- A CBF usará iPhones para o impedimento semiauto no Maracanã, conectados a um software que gera uma réplica digital em três dimensões da jogada.
- Ao todo, foram instaladas vinte e oito câmeras em doze suportes ao redor do estádio, gravando em 4K a 100 quadros por segundo.
- O iPhone atua como ferramenta de captação de dados, não decide lances nem substitui o árbitro de vídeo; o sistema analisa e sugere pontos do passe.
- O SAOT automatiza parte do processo, cria linhas virtuais no ambiente 3D e o árbitro de vídeo valida a decisão sem depender de uma linha de tempo bidimensional.
- No Brasil, a implementação começa pelo Maracanã e avança para Nilton Santos, Arena MRV, Mineirão e Mangueirão; a operação no Brasileirão está prevista para 2026, após testes e validações.

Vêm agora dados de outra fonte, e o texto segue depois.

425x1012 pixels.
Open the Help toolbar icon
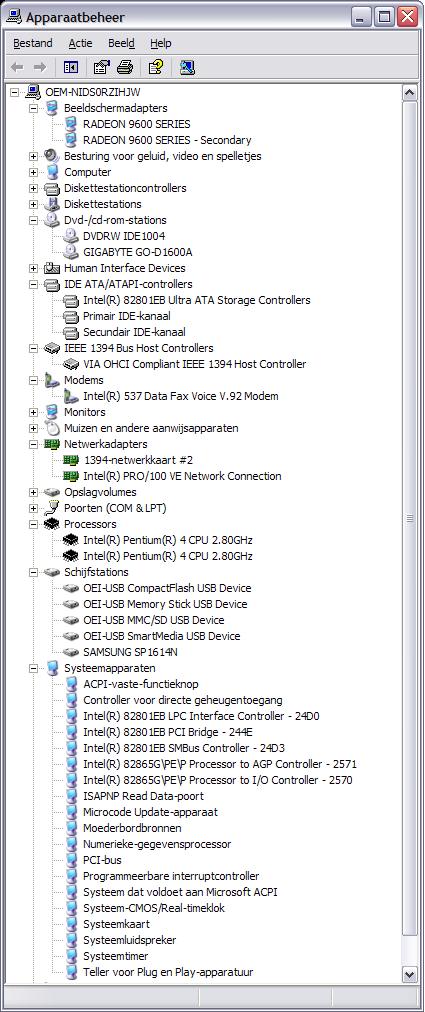coord(156,66)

A CBF avançará com a implementação do impedimento semiautomático no futebol brasileiro, iniciando pelos testes no Maracanã, no Rio de Janeiro. O sistema é desenvolvido em parceria com a Genius Sports e prevê uso de iPhones conectados a um software de simulação em 3D em tempo real. A fase atual envolve instalação física, seguida da habilitação das linhas no gramado e dos testes operacionais.
No Maracanã foram instaladas 28 câmeras distribuídas em 12 suportes ao redor do campo. Os iPhones capturam com resolução 4K a 100 quadros por segundo, alimentando o sistema central que cria a réplica digital da jogada e mapeia pontos do corpo dos atletas para indicar a posição na linha de impedimento.

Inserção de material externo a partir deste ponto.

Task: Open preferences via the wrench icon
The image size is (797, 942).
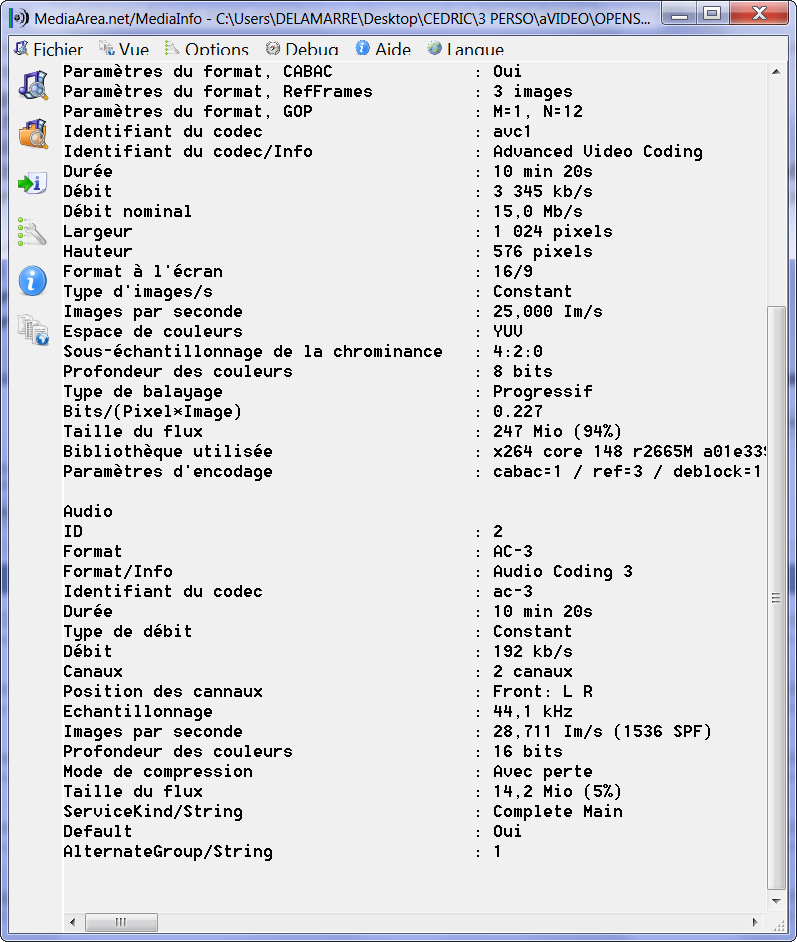Action: tap(33, 232)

Funcionamento do SAOT e limitações
O SAOT automatiza o apontamento do passe e a criação das linhas virtuais em 3D, com o árbitro de vídeo apenas validando a indicação. O sistema não tem poder decisório sobre o lance nem usa a bola com chip. A identificação ocorre por rastreamento óptico, sem alterações na regra do impedimento.
Cronograma e próximos passos no Brasil
A implementação seguirá para Nilton Santos, Arena MRV, Mineirão e Mangueirão, com cada estádio recebendo instalação em cerca de dois dias. Os testes, calibração e treinamento podem durar até quatro meses. A expectativa é que o impedimento semiautomático entre em operação no Brasileirão a partir de 2026.
Contexto internacional
A tecnologia já é utilizada pela Premier League, UEFA Champions League e Copa do Mundo, com o software Dragon da Genius Sports. Em campo, a câmera de alto desempenho substitui parte da análise manual, visando maior rapidez e padronização nas checagens.